WHAT THE TASK REQUIRES: Give the data again exactly, stopping after the "Given: Click the class" line.

╭─ STUDY MATERIAL

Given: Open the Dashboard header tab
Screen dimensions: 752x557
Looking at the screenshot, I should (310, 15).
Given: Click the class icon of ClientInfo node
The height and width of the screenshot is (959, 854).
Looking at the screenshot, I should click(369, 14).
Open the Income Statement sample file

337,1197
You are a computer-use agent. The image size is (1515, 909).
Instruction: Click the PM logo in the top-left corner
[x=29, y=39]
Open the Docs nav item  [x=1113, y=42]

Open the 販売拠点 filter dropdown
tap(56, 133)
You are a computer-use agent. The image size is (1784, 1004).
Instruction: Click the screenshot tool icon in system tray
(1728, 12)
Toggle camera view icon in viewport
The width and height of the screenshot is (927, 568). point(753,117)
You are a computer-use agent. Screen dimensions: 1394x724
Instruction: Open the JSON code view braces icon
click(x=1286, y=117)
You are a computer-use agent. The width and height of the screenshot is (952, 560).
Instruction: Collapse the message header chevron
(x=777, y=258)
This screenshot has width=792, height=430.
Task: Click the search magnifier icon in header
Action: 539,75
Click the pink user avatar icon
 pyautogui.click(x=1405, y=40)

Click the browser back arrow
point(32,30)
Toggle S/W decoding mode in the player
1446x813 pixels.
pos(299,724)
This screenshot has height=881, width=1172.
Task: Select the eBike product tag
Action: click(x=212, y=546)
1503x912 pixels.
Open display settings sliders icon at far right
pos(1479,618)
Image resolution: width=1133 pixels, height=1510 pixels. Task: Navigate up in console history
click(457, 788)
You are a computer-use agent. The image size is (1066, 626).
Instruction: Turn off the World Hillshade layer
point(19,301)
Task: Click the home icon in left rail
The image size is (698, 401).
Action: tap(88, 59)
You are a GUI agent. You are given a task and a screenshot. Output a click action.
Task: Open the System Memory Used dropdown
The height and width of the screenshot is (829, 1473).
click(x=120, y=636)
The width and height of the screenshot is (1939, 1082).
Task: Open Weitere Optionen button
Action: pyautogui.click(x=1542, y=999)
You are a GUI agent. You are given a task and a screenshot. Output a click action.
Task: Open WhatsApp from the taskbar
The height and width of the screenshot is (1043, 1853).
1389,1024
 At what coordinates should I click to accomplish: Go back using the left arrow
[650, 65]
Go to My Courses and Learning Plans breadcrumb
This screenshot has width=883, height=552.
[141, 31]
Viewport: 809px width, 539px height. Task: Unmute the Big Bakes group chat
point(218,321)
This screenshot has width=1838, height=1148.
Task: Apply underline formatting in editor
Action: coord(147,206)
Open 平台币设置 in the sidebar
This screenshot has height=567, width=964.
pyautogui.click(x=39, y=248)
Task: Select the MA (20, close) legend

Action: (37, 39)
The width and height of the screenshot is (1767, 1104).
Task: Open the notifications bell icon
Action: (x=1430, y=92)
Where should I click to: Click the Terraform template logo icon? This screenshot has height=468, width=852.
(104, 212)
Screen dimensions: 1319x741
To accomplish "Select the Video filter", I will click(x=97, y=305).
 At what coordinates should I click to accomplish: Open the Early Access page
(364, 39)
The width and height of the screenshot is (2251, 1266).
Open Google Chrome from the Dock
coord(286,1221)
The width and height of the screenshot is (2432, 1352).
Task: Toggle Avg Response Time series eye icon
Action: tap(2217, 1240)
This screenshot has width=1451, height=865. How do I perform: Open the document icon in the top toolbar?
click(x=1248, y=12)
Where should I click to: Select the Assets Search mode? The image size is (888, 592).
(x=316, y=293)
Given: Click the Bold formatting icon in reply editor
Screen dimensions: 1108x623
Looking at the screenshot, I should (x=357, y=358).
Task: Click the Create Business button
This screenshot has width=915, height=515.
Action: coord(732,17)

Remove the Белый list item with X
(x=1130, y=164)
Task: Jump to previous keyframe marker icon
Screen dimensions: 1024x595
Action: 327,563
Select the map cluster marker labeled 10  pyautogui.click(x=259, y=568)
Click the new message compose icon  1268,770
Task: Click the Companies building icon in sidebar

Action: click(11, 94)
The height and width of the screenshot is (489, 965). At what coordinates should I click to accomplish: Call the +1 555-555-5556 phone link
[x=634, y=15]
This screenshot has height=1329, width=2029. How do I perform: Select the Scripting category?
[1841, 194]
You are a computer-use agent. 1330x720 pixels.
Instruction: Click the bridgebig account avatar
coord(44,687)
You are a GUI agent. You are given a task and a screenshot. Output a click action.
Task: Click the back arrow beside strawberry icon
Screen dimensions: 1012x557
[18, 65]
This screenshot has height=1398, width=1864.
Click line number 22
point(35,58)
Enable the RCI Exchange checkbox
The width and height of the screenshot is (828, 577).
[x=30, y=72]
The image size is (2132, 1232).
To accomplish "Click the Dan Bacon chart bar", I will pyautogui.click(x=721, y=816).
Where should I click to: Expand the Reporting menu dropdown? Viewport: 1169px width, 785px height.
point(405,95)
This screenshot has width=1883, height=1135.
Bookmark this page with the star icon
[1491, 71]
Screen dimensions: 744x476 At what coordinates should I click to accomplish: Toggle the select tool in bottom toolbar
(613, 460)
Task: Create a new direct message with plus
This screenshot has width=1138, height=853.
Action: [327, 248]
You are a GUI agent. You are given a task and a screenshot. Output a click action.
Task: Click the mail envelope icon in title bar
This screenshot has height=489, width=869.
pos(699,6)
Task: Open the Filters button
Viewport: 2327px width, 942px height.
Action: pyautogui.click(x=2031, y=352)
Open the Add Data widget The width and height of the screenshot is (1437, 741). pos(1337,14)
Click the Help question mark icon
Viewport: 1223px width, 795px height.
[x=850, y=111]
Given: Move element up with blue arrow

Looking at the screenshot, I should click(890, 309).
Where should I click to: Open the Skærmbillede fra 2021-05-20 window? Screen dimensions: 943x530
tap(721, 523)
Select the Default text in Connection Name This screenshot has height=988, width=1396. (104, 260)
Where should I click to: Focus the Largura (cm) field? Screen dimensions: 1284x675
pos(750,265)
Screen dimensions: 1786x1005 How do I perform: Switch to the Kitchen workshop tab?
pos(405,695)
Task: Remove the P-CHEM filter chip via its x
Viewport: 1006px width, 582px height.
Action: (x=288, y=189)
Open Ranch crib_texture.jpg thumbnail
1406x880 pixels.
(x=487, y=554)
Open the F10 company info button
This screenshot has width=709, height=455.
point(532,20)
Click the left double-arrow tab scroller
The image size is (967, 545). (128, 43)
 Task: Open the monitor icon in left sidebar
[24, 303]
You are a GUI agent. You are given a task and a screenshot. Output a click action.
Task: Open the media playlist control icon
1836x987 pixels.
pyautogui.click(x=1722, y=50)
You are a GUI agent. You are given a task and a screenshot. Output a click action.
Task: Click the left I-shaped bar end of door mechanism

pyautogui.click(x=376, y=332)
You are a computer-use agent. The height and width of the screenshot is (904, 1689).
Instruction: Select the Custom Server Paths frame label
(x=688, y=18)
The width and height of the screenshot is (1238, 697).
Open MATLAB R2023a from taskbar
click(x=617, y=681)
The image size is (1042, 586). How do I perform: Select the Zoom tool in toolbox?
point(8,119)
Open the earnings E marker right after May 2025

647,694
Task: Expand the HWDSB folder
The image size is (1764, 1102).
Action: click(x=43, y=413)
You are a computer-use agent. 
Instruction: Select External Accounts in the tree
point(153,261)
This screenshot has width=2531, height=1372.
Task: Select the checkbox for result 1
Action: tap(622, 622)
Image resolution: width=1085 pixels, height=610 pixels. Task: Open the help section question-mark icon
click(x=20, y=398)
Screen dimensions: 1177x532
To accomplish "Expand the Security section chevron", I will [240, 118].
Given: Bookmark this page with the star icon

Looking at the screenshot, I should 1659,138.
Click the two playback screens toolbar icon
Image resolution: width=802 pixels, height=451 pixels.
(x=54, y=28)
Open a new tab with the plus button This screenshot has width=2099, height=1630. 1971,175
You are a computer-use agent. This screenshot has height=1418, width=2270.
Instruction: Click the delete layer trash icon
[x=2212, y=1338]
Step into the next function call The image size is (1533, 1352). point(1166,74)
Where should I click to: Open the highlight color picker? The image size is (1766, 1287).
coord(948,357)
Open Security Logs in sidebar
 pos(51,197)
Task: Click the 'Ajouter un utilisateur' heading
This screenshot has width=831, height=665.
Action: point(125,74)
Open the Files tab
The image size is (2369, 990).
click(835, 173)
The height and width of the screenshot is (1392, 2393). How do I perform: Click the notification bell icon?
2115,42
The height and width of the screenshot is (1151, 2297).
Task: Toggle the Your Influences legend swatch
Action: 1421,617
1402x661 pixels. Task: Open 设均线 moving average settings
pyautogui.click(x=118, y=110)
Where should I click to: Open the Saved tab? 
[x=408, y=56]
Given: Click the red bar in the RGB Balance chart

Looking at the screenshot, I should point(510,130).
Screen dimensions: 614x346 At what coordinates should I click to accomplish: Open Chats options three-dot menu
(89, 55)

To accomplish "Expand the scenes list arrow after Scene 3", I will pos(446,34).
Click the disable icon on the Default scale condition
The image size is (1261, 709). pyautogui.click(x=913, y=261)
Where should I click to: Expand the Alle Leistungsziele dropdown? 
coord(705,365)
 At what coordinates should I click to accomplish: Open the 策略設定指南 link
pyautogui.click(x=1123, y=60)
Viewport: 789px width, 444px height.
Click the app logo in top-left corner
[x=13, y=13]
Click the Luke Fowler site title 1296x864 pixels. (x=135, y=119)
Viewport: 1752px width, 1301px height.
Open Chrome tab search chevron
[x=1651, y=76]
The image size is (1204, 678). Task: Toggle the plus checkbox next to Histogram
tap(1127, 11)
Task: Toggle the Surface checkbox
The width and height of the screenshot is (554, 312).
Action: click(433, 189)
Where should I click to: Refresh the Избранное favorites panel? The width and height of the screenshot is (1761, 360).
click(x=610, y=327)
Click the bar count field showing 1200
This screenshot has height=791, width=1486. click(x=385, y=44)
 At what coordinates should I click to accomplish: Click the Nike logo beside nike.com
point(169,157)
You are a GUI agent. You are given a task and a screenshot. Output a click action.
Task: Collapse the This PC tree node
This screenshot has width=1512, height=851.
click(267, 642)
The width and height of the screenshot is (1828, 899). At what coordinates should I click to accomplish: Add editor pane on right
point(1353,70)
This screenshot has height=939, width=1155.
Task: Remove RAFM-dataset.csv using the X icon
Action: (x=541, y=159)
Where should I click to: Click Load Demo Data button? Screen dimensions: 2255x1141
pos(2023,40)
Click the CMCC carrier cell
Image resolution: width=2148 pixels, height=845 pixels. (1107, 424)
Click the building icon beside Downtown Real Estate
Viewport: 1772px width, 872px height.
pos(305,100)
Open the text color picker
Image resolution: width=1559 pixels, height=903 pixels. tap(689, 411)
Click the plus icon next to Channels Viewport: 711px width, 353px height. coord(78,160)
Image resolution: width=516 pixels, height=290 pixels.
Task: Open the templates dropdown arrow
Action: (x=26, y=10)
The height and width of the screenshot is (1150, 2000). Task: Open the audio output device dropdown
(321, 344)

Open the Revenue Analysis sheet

╰─

WRITTEN RESPONSE:
Given: Open the Dashboard header tab
Screen dimensions: 752x557
Looking at the screenshot, I should (310, 15).
Given: Click the class icon of ClientInfo node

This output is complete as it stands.